_Required work_
Set down exactly the lines below, starting at the one that contains "Accessibility Statement (272, 1592)" and ending at the one that contains "Werde Teil davon", with both of those lines included and nothing else.

_Data under study_
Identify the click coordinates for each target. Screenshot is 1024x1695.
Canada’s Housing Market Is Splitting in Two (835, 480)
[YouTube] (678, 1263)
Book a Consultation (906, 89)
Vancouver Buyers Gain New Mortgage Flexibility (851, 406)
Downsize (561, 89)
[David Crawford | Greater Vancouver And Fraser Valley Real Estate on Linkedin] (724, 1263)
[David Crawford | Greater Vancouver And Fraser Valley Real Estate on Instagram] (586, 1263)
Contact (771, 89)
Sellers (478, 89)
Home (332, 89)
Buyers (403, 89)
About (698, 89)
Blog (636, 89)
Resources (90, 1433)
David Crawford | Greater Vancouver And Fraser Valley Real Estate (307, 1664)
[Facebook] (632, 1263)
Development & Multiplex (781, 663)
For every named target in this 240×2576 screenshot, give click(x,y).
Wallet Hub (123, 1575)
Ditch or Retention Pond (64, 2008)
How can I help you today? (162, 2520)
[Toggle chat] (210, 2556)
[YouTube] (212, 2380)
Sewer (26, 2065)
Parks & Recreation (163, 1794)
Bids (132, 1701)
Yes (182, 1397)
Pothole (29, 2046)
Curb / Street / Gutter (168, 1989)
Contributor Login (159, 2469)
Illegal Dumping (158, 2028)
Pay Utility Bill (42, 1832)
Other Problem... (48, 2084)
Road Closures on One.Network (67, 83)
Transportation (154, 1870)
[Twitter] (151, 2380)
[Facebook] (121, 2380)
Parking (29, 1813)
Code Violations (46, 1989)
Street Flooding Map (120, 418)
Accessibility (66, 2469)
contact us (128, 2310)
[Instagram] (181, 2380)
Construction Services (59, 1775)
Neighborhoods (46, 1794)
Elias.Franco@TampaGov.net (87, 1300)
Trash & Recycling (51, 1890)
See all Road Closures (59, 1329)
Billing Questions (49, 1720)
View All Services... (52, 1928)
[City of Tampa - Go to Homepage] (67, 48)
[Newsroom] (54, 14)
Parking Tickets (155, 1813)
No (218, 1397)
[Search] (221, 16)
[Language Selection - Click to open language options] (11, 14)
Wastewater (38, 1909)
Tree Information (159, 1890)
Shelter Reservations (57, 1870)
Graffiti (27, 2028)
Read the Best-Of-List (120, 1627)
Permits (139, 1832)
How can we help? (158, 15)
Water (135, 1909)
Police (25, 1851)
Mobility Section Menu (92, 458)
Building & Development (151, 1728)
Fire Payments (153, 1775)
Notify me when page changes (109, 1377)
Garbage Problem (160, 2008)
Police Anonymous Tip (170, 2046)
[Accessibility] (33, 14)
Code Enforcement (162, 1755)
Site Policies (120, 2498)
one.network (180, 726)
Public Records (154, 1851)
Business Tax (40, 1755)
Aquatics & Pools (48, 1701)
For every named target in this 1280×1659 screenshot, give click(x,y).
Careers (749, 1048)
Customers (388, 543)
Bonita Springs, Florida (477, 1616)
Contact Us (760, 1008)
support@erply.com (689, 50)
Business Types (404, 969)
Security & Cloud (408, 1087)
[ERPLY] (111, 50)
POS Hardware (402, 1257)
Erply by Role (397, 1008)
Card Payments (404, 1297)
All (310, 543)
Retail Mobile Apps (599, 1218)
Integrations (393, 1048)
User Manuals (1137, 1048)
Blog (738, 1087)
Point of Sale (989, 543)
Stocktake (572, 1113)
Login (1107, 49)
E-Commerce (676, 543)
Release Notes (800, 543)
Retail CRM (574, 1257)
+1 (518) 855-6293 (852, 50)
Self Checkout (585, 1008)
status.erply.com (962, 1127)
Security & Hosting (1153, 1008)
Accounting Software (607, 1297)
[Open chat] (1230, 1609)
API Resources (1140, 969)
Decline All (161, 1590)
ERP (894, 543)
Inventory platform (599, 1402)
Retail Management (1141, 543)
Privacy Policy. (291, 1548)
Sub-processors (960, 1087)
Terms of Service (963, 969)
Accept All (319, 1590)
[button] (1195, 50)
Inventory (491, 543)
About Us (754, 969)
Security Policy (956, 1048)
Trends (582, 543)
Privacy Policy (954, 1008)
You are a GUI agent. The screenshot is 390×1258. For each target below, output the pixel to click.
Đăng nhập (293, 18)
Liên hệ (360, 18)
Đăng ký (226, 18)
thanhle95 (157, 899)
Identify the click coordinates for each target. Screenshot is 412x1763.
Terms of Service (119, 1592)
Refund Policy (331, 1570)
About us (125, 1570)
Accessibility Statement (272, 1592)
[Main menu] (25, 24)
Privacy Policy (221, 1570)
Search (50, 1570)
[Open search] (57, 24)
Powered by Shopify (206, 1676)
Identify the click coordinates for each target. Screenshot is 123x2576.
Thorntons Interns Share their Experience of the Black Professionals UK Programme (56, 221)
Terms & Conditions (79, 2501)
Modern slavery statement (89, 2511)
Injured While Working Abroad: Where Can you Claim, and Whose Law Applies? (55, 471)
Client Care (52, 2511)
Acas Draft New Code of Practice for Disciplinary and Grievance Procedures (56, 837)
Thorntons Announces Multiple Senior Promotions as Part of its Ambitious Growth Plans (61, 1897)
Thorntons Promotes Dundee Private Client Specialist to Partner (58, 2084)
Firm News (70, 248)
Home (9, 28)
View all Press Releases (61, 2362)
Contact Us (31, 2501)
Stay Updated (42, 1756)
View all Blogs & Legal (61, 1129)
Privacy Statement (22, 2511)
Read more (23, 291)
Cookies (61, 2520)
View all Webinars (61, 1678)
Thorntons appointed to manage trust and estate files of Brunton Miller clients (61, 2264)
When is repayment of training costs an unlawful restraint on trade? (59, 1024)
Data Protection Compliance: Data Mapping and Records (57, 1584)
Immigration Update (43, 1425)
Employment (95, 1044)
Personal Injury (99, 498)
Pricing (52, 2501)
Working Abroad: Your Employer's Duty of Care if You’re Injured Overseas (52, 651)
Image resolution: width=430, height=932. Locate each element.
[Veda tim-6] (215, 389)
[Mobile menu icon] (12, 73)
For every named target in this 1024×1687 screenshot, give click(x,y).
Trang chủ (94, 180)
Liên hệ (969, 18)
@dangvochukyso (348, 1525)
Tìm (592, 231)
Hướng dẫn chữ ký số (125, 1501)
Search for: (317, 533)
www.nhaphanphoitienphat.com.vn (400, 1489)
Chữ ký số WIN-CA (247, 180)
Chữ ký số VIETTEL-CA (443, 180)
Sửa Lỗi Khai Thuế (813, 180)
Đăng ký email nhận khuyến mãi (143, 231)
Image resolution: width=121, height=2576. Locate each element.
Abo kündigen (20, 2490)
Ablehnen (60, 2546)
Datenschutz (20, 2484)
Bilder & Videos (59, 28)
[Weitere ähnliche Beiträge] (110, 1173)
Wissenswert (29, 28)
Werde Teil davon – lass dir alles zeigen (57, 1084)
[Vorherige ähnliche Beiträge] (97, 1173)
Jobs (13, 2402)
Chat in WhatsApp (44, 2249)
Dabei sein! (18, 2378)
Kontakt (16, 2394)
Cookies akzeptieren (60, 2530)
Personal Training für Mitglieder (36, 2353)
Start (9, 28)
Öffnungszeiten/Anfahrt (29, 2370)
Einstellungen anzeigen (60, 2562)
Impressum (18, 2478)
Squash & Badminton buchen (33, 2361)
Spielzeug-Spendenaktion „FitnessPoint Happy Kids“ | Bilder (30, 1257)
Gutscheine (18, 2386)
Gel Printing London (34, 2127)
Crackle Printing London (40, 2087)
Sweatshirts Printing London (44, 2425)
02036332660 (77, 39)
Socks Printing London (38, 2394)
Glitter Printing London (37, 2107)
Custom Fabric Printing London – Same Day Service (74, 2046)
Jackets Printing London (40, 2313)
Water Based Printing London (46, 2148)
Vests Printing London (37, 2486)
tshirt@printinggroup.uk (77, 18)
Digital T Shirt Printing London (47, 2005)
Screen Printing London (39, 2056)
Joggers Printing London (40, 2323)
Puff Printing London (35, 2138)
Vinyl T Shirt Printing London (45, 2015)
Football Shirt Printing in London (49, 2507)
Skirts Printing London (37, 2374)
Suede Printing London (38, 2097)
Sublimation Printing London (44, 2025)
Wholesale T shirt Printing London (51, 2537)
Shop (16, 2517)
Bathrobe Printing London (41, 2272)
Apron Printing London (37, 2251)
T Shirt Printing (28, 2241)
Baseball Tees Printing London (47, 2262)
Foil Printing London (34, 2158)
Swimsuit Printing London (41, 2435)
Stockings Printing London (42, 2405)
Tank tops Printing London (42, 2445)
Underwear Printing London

_Exercise result_
Accessibility Statement (272, 1592)
[Main menu] (25, 24)
Privacy Policy (221, 1570)
Search (50, 1570)
[Open search] (57, 24)
Powered by Shopify (206, 1676)
Identify the click coordinates for each target. Screenshot is 123x2576.
Thorntons Interns Share their Experience of the Black Professionals UK Programme (56, 221)
Terms & Conditions (79, 2501)
Modern slavery statement (89, 2511)
Injured While Working Abroad: Where Can you Claim, and Whose Law Applies? (55, 471)
Client Care (52, 2511)
Acas Draft New Code of Practice for Disciplinary and Grievance Procedures (56, 837)
Thorntons Announces Multiple Senior Promotions as Part of its Ambitious Growth Plans (61, 1897)
Thorntons Promotes Dundee Private Client Specialist to Partner (58, 2084)
Firm News (70, 248)
Home (9, 28)
View all Press Releases (61, 2362)
Contact Us (31, 2501)
Stay Updated (42, 1756)
View all Blogs & Legal (61, 1129)
Privacy Statement (22, 2511)
Read more (23, 291)
Cookies (61, 2520)
View all Webinars (61, 1678)
Thorntons appointed to manage trust and estate files of Brunton Miller clients (61, 2264)
When is repayment of training costs an unlawful restraint on trade? (59, 1024)
Data Protection Compliance: Data Mapping and Records (57, 1584)
Immigration Update (43, 1425)
Employment (95, 1044)
Personal Injury (99, 498)
Pricing (52, 2501)
Working Abroad: Your Employer's Duty of Care if You’re Injured Overseas (52, 651)
Image resolution: width=430, height=932. Locate each element.
[Veda tim-6] (215, 389)
[Mobile menu icon] (12, 73)
For every named target in this 1024×1687 screenshot, give click(x,y).
Trang chủ (94, 180)
Liên hệ (969, 18)
@dangvochukyso (348, 1525)
Tìm (592, 231)
Hướng dẫn chữ ký số (125, 1501)
Search for: (317, 533)
www.nhaphanphoitienphat.com.vn (400, 1489)
Chữ ký số WIN-CA (247, 180)
Chữ ký số VIETTEL-CA (443, 180)
Sửa Lỗi Khai Thuế (813, 180)
Đăng ký email nhận khuyến mãi (143, 231)
Image resolution: width=121, height=2576. Locate each element.
Abo kündigen (20, 2490)
Ablehnen (60, 2546)
Datenschutz (20, 2484)
Bilder & Videos (59, 28)
[Weitere ähnliche Beiträge] (110, 1173)
Wissenswert (29, 28)
Werde Teil davon – lass dir alles zeigen (57, 1084)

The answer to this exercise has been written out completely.